Era stato proprio lui a dirmi di chiamarlo con il suo vero nome.

Blacke era il cognome.

Dovevo farci l'abitudine, era come se avessi avuto a che fare con due persone completamente diverse negli ultimi giorni.

- Come hai potuto lasciarla da sola? In un locale di notte? Ma sei impazzito per caso? Per cosa ti pago io? - mio padre stava esagerando.

Dopotutto ero io quella che aveva combinato il pasticcio: ero stata io ad ubriacarmi, a fingere che Kevin fosse il mio fidanzato,ma soprattutto ero stata io a decidere di uscire quella sera.

Era anche vero però che era stato lui a lasciarmi da sola mentre era a spassarsela con Pamela.

Sospirai.

La colpa era di entrambi.

- È stata colpa mia signore - furono le sue parole a lasciarmi sconvolta.

Non era vero, ma se mi fossi messa in mezzo stavolta mio padre mi avrebbe sicuramente urlato contro.

- Non tollero questo genere di comportamento. Non se è mia figlia a rimetterci -

Strinsi i pugni.

- Non accadrà più glielo prometto -

La sua espressione era dura e impassibile: era dannatamente perfetto.

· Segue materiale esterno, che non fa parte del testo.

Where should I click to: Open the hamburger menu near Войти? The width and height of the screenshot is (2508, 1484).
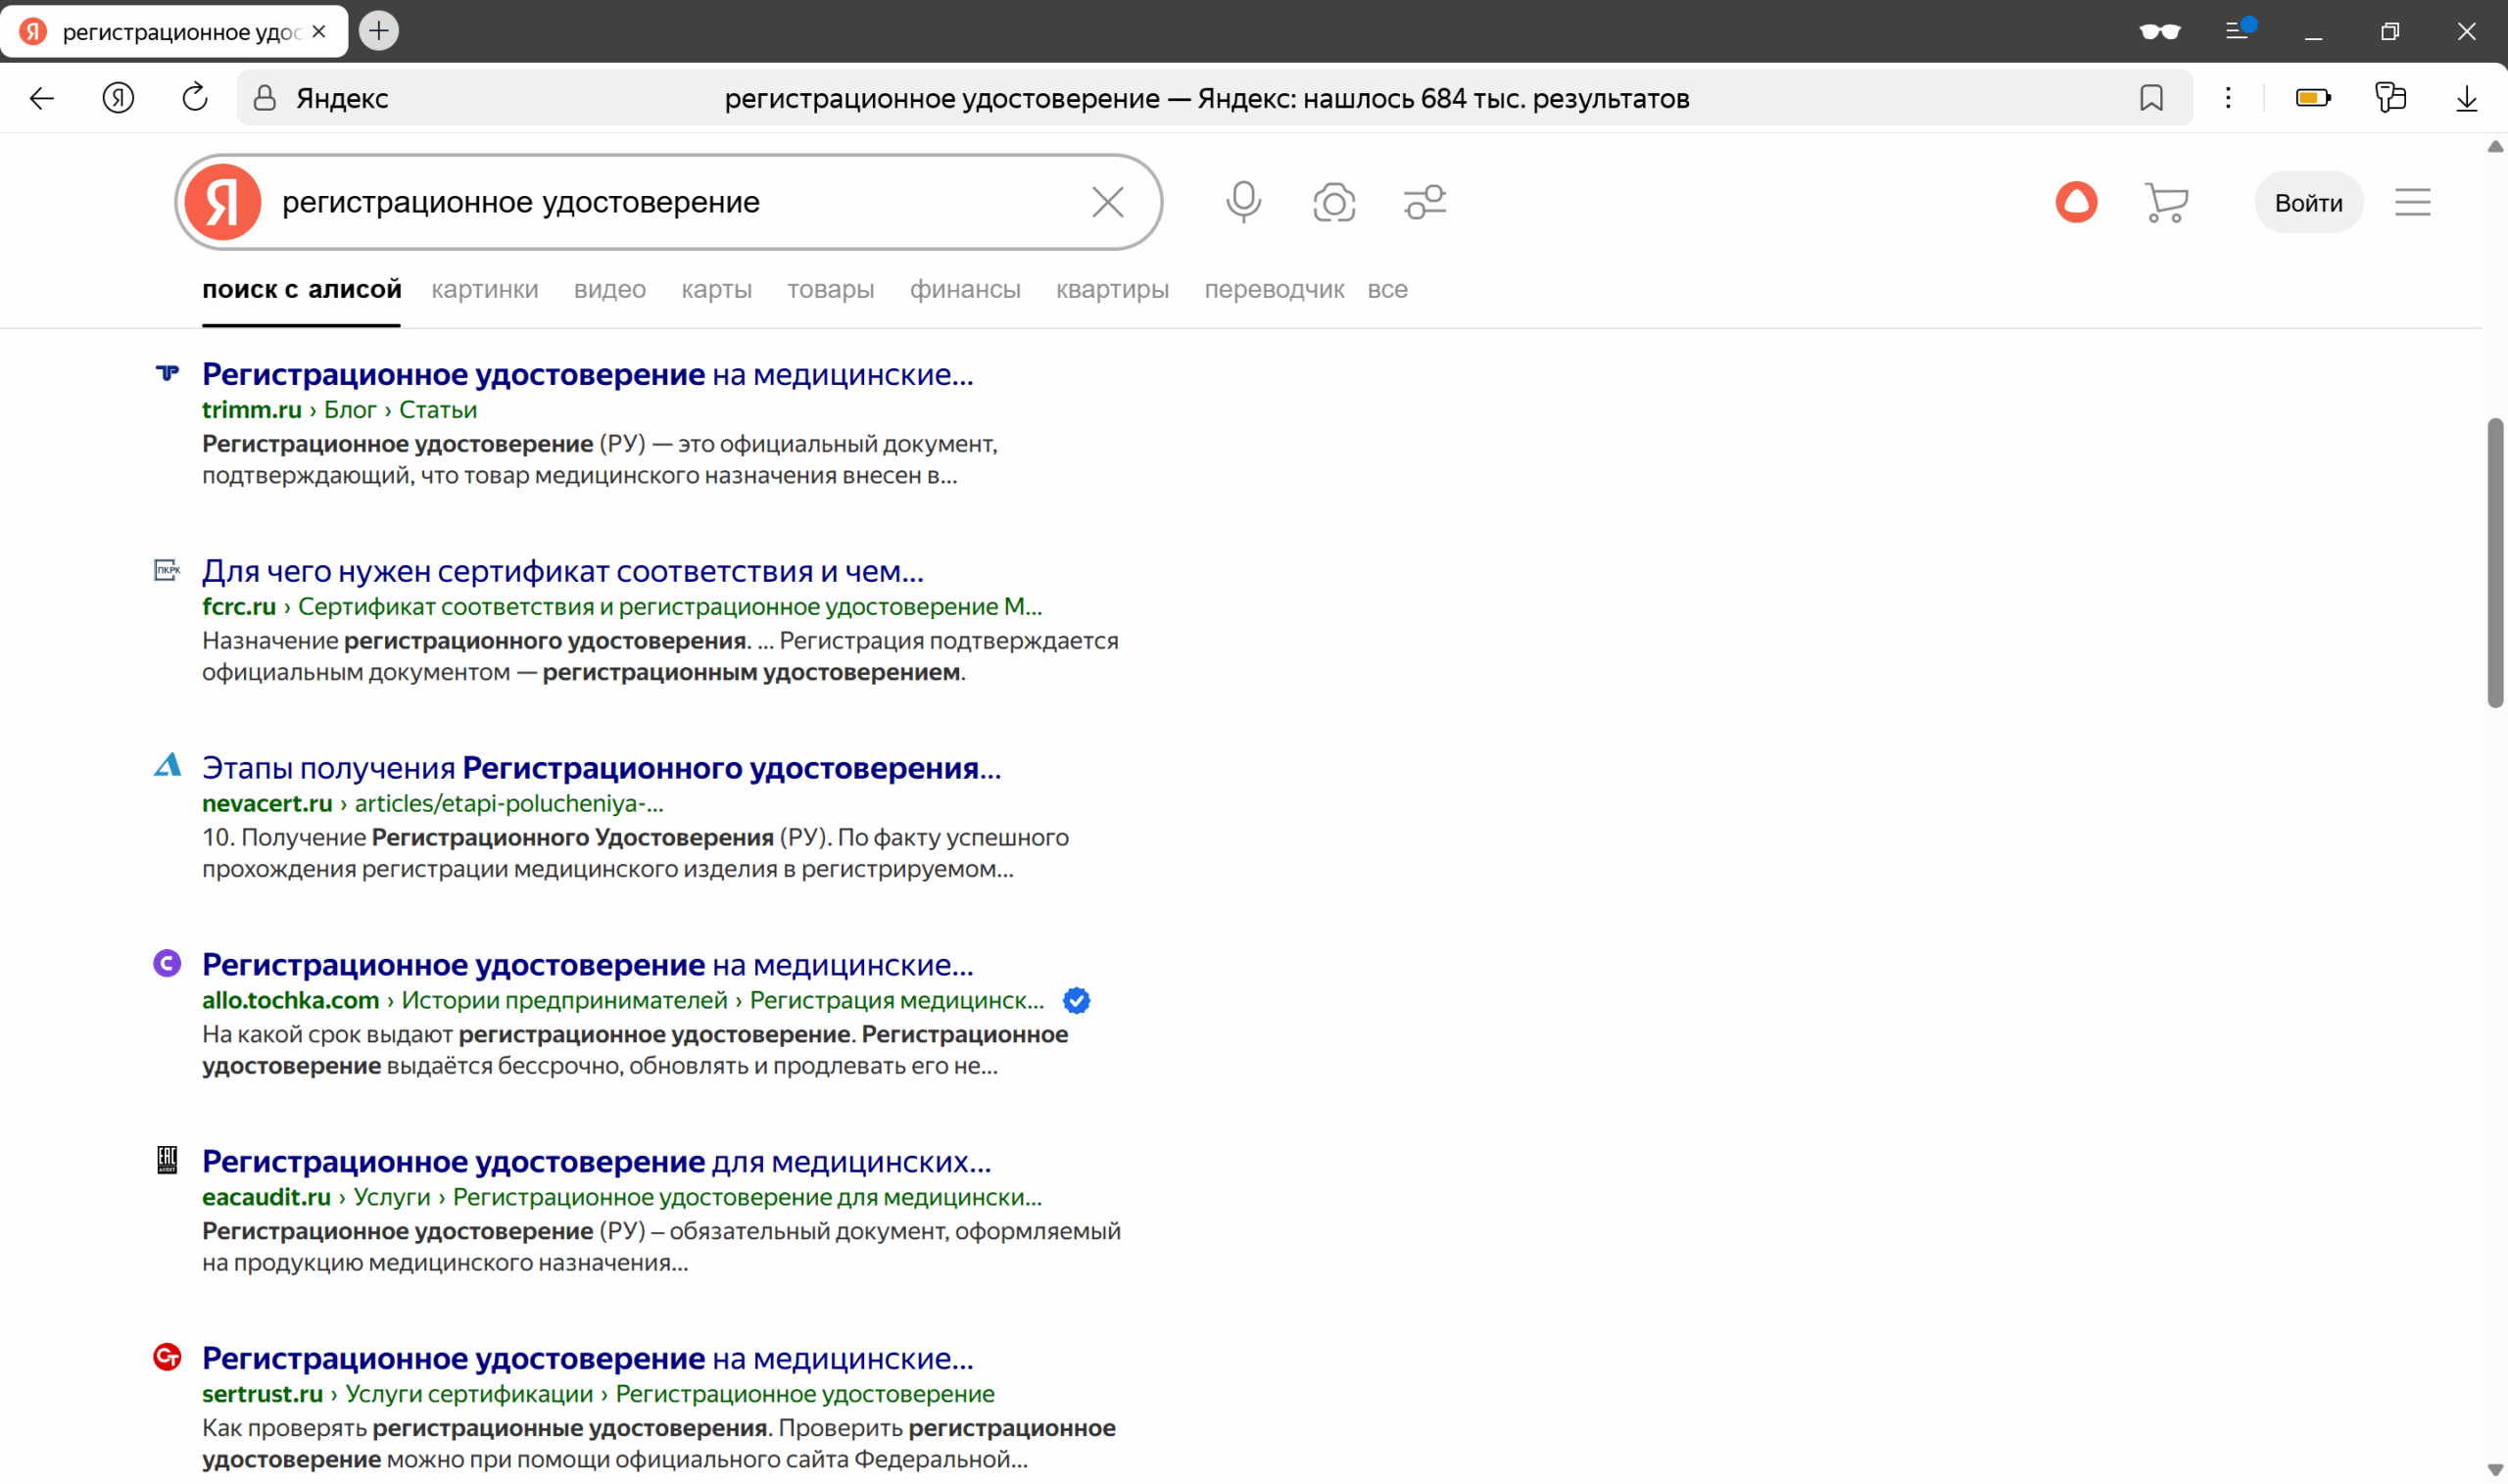[2412, 203]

Nonostante mio padre lo stesse minacciando lui sembrava completamente calmo e rilassato.

Dio quanto era carino quando faceva così.

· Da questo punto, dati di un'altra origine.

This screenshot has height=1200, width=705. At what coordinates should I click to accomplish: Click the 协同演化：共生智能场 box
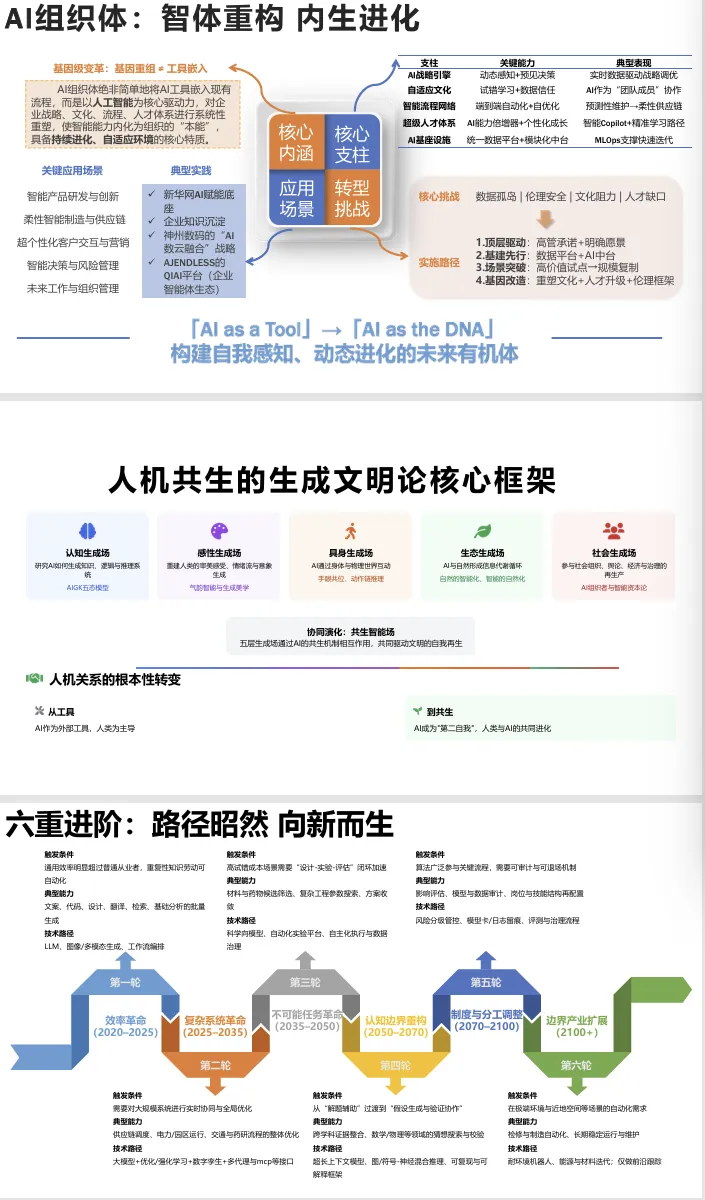(x=350, y=638)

Ma che diavolo stavo pensando?

- Ti do un ultima possibilità. Non tollero nessun errore. Nessuno. Dovrai starle accanto sempre, altrimenti sei fuori -

O mio dio si.

Non lo aveva licenziato.

Dentro di me facevo i salti di gioia.

Sorrisi compiaciuta e tornai nella mia stanza di sopra.

Dovevo assolutamente parlargli: c'erano troppe cose che non mi tornavano, a partire dalla sua doppia vita.
Come era possibile che si fosse trasformato da un giorno all'altro da perfetta guardia del corpo ad ubriaco e cattivo ragazzo?

Subito sentii qualcuno bussare alla porta.

Era Adrian.

Aveva lo sguardo basso, forse voleva dirmi qualcosa.

- È tutta colpa mia - mi disse mentre si portava una mano tra i capelli.

Dio quando faceva così.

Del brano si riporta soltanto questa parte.